In this blog post I will briefly discuss the importance and simplicity of graph coloring and its application to one of the most common problems in sparse linear algebra – the incomplete-LU factorization. My goal is to convince you that graph coloring is a problem that is well-suited for GPUs and that it should be viewed as a tool that can be used to expose latent parallelism even in cases where it is not obvious. In fact, I will apply this tool to expose additional parallelism in one of the most popular black-box preconditioners/smoothers—the incomplete-LU factorization—which is used in many applications, including Computational Fluid Dynamics; Computer-Aided Design, Manufacturing, and Engineering (CAD/CAM/CAE); and Seismic Exploration (Figure 1).

Fig. 1: Applications that benefit from graph coloring applied to incomplete-LU factorization.
Figure 1: Applications that benefit from graph coloring applied to incomplete-LU factorization.

What is Graph Coloring?

In general, graph coloring refers to the problem of finding the minimum number of colors that can be used to color the nodes of a graph, such that no two adjacent (connected) nodes have the same color. For example, the graph in Figure 2 can be colored with two colors (green and yellow).

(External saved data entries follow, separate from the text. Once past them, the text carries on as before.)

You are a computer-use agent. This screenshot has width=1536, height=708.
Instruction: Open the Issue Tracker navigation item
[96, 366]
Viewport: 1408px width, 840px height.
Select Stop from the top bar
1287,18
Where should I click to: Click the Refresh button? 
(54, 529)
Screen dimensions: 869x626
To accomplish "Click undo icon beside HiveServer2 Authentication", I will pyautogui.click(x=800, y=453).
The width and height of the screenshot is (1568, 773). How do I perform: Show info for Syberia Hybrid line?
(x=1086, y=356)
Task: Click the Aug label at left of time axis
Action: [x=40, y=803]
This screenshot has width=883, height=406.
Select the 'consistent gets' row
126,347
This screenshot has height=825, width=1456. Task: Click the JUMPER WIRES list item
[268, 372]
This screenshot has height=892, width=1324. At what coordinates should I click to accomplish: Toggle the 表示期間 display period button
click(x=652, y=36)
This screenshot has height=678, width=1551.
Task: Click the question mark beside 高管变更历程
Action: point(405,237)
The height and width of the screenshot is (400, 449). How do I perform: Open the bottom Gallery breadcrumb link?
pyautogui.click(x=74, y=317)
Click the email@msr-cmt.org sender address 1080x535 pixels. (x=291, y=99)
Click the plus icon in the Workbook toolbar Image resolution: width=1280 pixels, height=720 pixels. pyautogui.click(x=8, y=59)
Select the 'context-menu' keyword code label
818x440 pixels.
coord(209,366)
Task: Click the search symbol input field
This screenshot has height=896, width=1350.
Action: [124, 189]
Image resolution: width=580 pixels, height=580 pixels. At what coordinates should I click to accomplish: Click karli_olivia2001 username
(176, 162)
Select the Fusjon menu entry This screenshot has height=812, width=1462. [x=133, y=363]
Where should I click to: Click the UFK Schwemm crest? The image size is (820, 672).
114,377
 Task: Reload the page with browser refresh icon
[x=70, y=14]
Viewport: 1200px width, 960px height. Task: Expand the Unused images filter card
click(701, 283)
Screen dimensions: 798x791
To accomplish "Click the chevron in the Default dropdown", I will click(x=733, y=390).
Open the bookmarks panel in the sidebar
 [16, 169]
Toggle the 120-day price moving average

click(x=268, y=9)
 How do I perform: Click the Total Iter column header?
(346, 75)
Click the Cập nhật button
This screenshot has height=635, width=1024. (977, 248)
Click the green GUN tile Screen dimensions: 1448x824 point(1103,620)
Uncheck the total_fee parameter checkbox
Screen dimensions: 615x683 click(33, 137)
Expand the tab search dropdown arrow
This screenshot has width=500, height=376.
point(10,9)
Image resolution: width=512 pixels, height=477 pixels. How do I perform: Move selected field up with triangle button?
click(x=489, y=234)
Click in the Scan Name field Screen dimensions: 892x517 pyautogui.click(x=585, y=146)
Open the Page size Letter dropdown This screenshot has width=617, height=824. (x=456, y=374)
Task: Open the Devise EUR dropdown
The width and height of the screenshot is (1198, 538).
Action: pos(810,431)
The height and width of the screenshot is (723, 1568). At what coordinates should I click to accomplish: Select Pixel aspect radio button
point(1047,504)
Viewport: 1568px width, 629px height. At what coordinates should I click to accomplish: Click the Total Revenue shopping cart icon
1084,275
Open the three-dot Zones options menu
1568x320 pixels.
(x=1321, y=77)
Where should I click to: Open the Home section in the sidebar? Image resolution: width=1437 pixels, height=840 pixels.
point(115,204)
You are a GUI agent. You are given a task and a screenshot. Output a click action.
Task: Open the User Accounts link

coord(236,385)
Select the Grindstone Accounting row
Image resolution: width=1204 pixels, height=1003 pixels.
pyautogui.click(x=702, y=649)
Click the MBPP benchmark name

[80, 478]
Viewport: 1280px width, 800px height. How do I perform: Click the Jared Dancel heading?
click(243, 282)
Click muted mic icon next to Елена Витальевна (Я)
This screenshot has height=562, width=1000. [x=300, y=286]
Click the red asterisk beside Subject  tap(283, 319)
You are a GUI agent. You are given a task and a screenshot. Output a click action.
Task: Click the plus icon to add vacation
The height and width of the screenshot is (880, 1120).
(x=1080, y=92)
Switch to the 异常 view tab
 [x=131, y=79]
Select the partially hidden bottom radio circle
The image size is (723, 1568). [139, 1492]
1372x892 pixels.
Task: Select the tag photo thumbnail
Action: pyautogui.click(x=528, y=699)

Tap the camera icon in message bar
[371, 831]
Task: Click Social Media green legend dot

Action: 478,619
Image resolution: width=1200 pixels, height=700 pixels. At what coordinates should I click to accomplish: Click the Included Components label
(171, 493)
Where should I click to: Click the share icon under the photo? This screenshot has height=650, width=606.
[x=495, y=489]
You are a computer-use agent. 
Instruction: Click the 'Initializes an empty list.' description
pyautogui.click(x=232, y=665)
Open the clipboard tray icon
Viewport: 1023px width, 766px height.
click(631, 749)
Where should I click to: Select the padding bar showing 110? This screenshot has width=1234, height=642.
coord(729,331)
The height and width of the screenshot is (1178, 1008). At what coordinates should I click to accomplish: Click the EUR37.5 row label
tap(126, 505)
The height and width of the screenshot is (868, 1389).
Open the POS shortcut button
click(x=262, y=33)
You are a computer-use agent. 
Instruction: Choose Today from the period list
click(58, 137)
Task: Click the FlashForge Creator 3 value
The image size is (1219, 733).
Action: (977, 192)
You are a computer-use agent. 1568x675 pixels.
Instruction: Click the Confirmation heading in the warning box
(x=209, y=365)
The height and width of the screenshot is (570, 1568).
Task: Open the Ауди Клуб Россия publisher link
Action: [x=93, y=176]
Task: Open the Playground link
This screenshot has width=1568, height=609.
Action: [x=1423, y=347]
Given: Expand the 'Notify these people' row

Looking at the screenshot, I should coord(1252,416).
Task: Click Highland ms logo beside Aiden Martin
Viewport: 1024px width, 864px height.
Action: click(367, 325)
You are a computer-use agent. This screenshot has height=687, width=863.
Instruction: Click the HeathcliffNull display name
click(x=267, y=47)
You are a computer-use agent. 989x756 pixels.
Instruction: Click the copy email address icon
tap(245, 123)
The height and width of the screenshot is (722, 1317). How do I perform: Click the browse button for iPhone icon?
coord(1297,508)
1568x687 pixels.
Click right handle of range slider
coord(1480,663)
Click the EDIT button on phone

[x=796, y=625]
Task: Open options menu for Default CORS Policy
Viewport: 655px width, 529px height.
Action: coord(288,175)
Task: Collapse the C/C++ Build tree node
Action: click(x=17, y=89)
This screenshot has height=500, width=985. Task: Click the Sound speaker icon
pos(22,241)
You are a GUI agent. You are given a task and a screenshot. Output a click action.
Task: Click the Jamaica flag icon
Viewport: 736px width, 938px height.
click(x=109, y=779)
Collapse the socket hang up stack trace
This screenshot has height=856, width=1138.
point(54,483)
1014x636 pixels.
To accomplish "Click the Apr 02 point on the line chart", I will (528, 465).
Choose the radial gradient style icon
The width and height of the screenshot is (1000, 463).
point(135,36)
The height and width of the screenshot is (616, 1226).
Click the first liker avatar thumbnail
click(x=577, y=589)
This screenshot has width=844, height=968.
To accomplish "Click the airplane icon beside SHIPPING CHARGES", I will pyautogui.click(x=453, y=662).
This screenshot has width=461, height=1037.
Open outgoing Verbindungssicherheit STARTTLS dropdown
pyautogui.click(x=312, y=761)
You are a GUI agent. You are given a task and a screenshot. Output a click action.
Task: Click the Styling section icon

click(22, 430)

Fig. 2: This simple graph coloring requires two colors.
Figure 2: This simple graph coloring requires two colors.

Why is this mathematical problem of interest to us? Well, imagine that each node in the graph represents a task and each edge represents a dependency between two tasks. Then, graph coloring tells us which tasks are independent. Assuming that the edges have no particular direction assigned to them, we can process the tasks with the same color in parallel (they are independent by construction), perform a barrier, and proceed to the next set of tasks that are identified by a different color. Not all problems can be mapped to such a framework, but many are amenable to it.

The next question we should answer is how difficult is it to perform graph coloring? Now that the cuSPARSE routine provides a graph coloring implementation in the csrcolor() routine, for most users it is trivially easy. But in this post I want to talk about implementing the algorithm itself in a bit more detail.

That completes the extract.